━━━━━ Supplied records ━━━━━

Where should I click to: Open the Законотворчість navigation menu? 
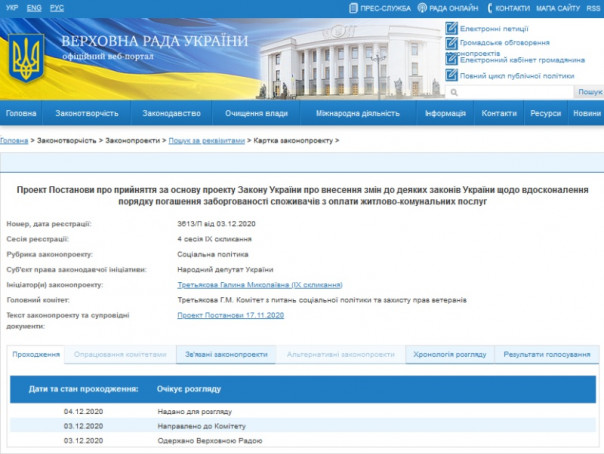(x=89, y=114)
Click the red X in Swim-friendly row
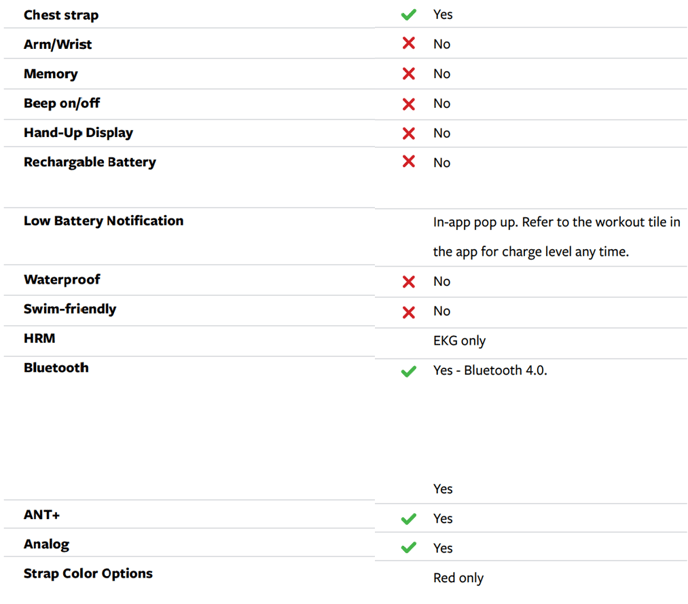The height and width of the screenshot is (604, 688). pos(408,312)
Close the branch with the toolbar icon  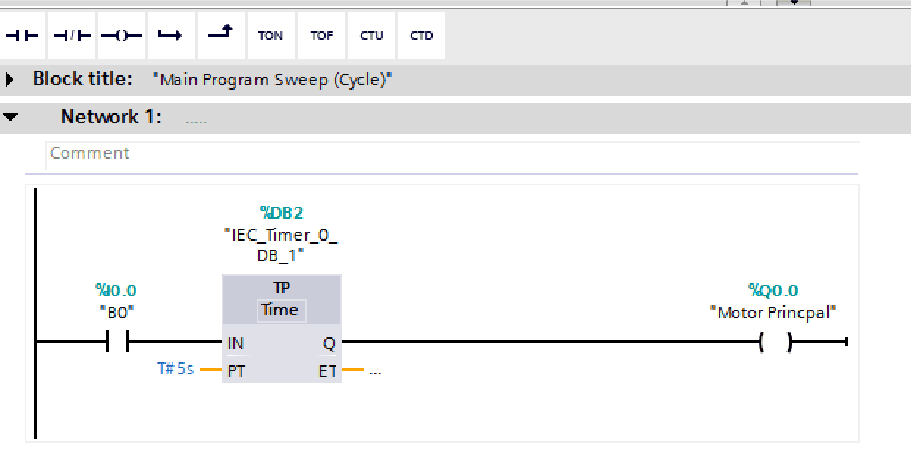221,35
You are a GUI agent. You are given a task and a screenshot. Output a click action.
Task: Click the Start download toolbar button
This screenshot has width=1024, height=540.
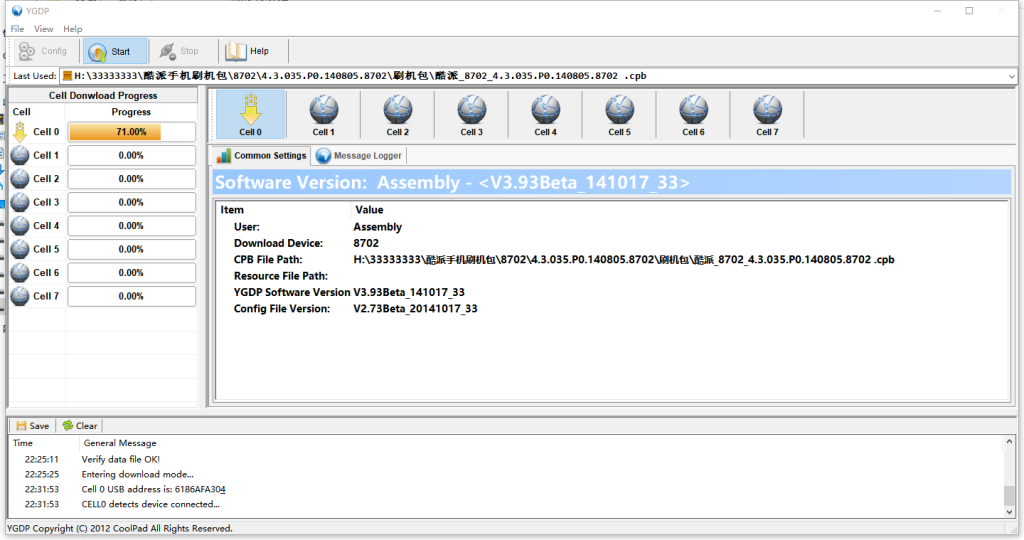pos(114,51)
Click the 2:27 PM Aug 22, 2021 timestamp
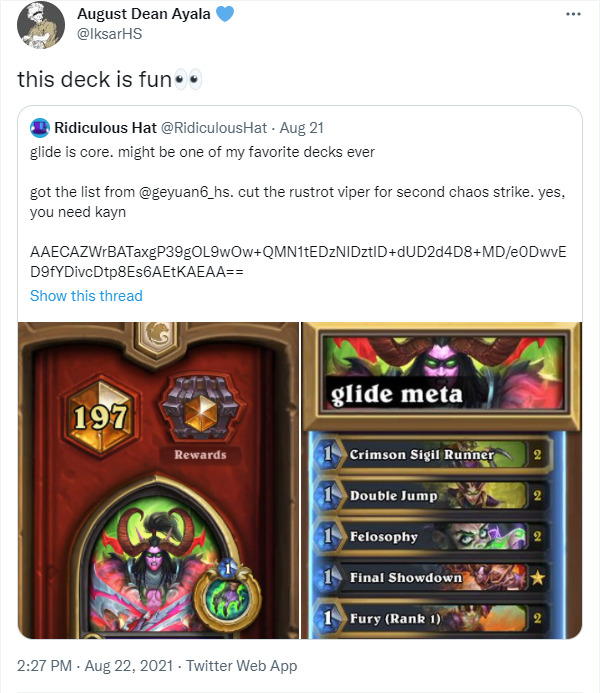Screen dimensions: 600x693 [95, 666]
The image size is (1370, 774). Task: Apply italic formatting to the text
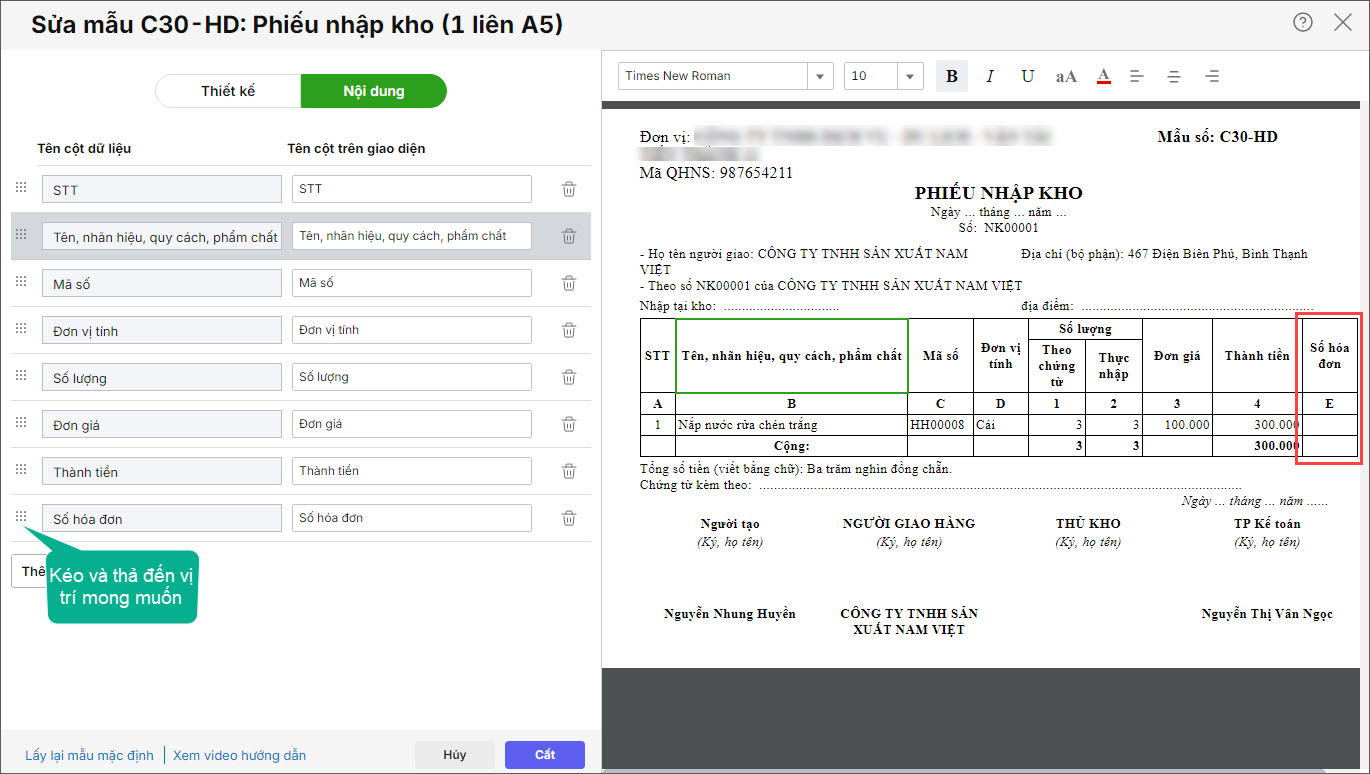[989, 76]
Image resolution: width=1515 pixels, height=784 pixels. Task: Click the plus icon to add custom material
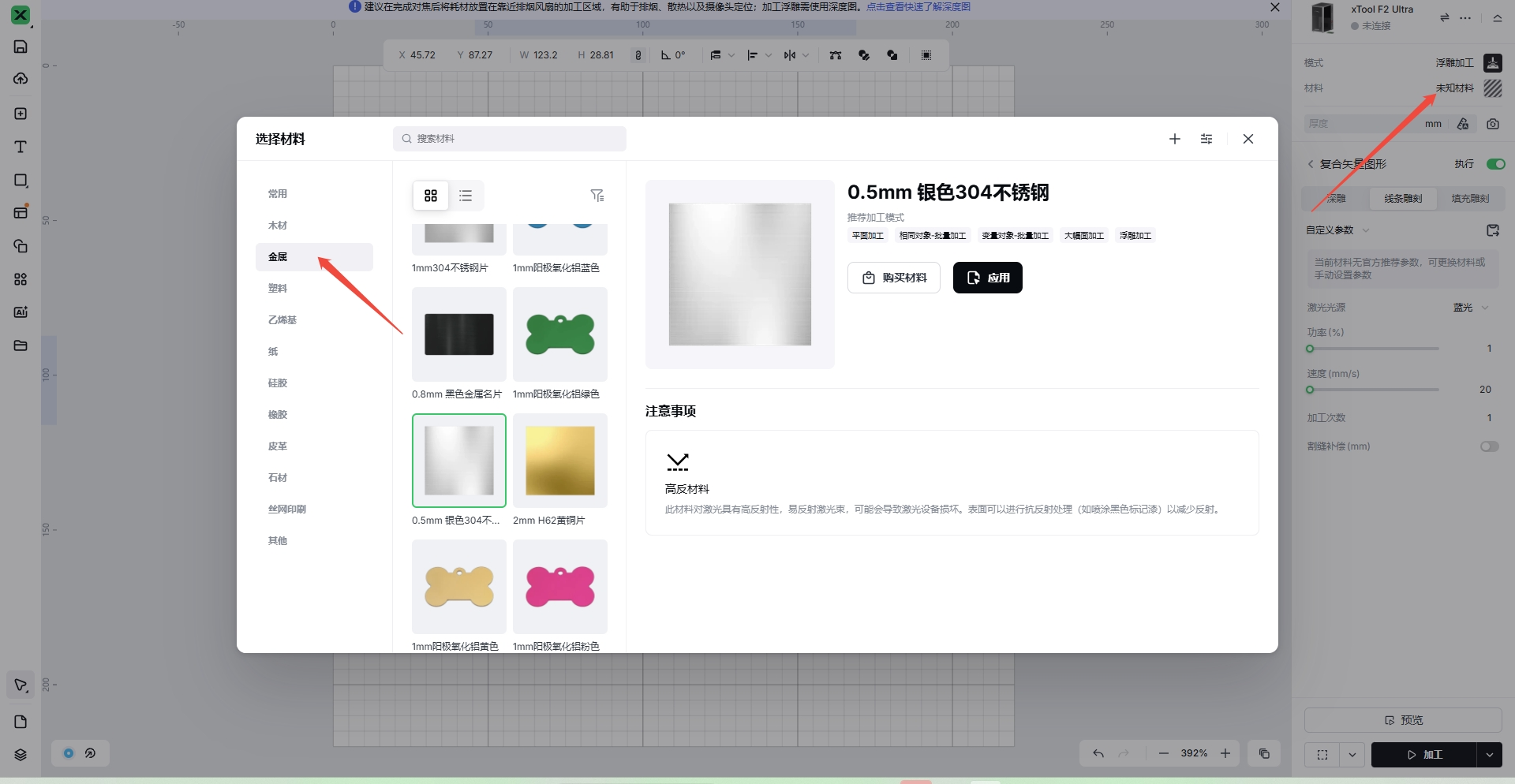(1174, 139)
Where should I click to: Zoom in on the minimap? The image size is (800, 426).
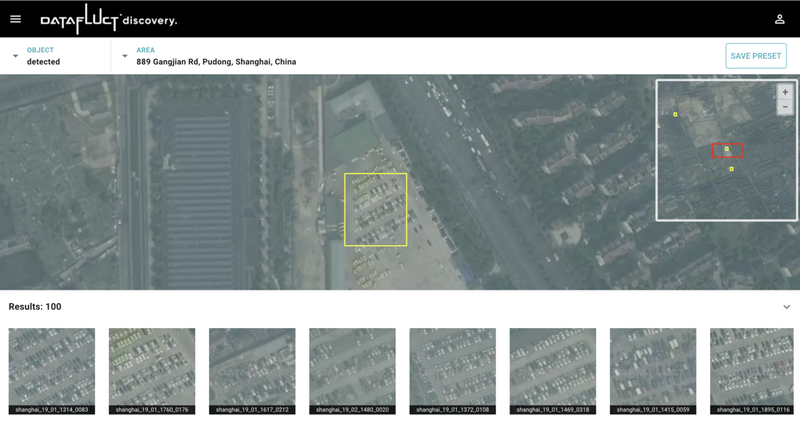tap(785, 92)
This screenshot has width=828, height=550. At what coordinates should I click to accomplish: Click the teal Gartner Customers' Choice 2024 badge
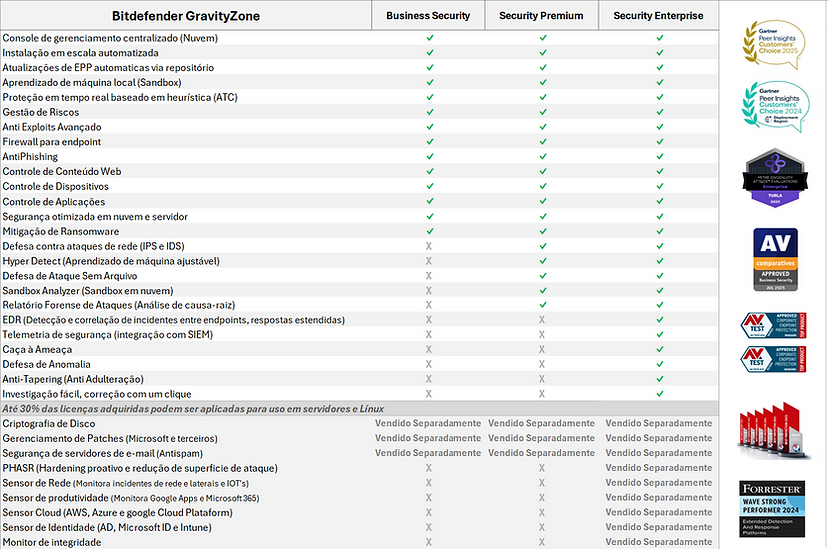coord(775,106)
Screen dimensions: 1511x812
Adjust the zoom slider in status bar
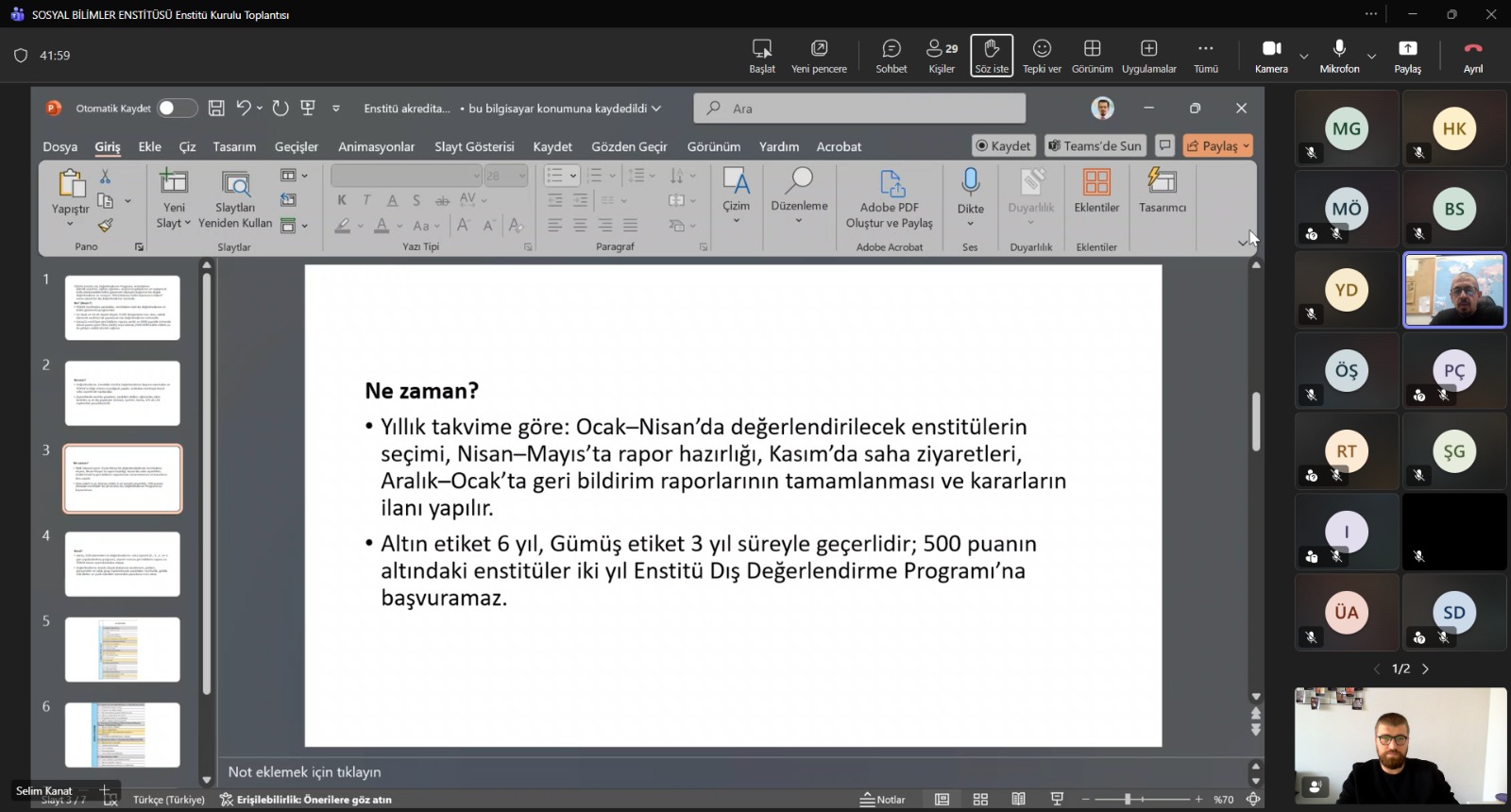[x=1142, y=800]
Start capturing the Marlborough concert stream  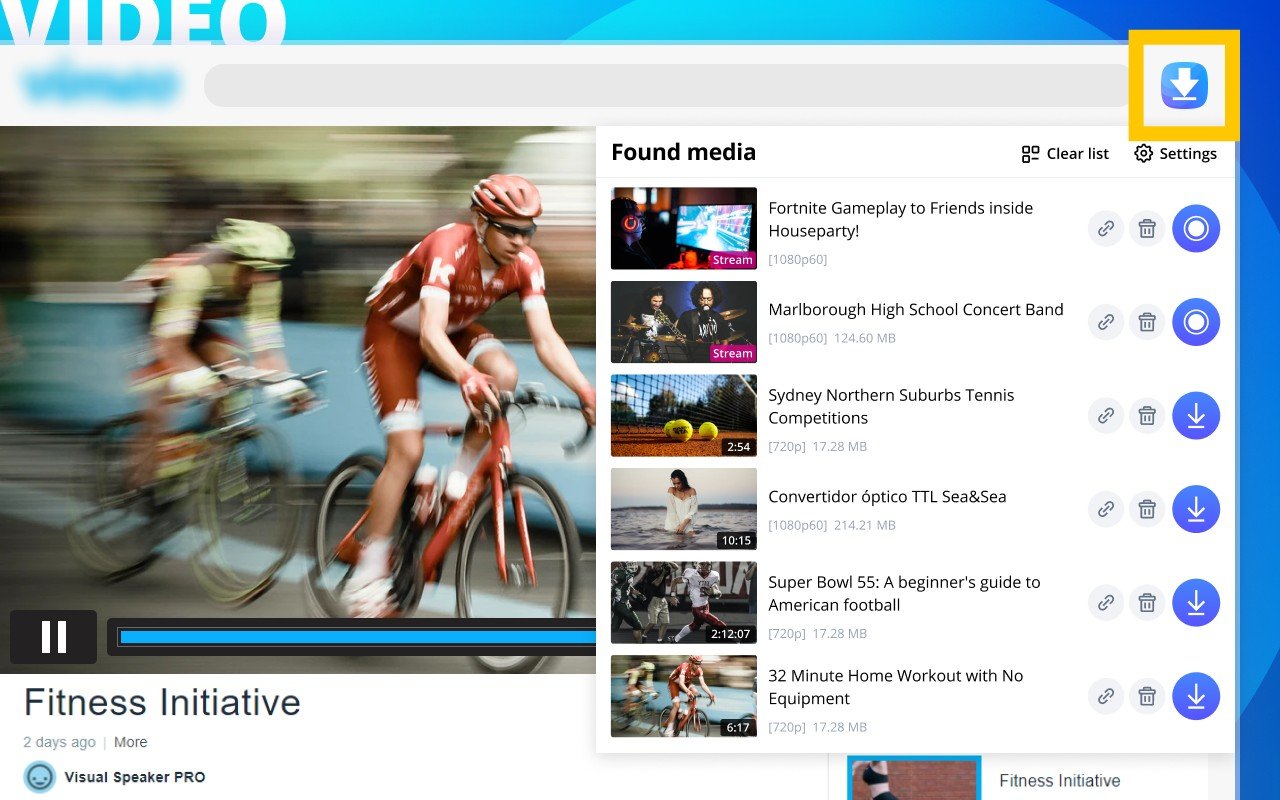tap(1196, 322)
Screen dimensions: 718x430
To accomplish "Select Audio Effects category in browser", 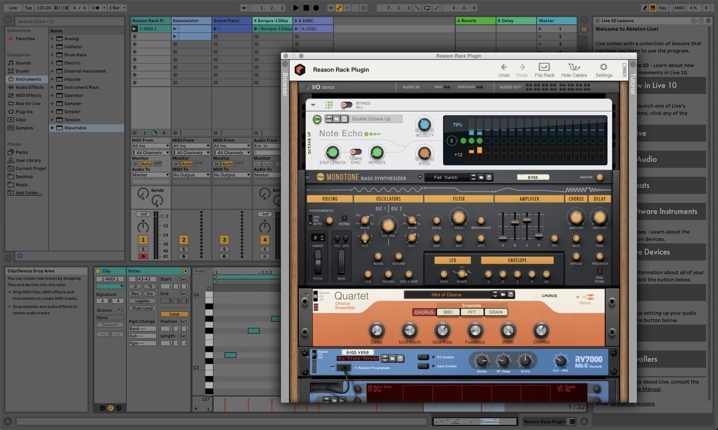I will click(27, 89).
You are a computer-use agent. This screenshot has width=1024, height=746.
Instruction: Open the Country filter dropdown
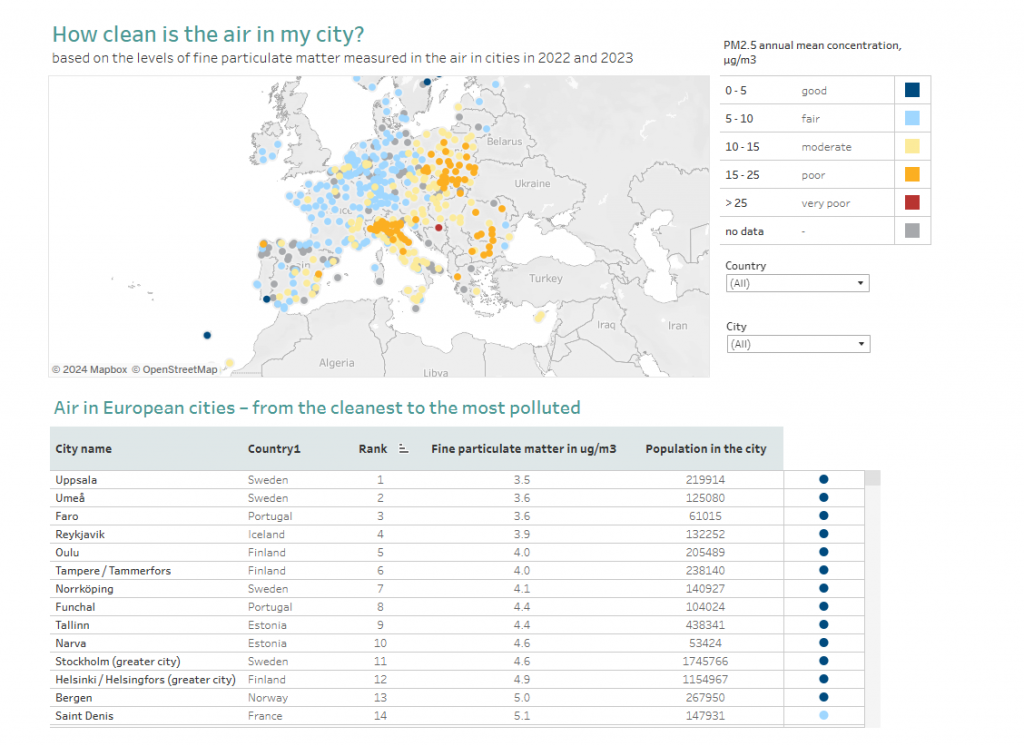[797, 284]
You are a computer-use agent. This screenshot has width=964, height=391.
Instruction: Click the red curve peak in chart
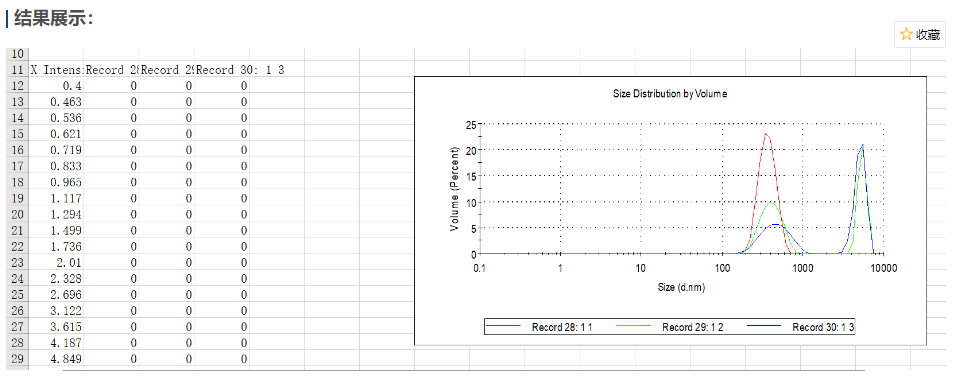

━━━━━

**Work request**
At the line containing "has width=1024, height=746.", start reproducing exactly, and stop after the last line of the listing; include both ends, and leave the pictures out.

**Reply**
You are a computer-use agent. This screenshot has width=1024, height=746.
Instruction: Open the Country filter dropdown
[797, 284]
You are a computer-use agent. This screenshot has width=964, height=391.
Instruction: Click the red curve peak in chart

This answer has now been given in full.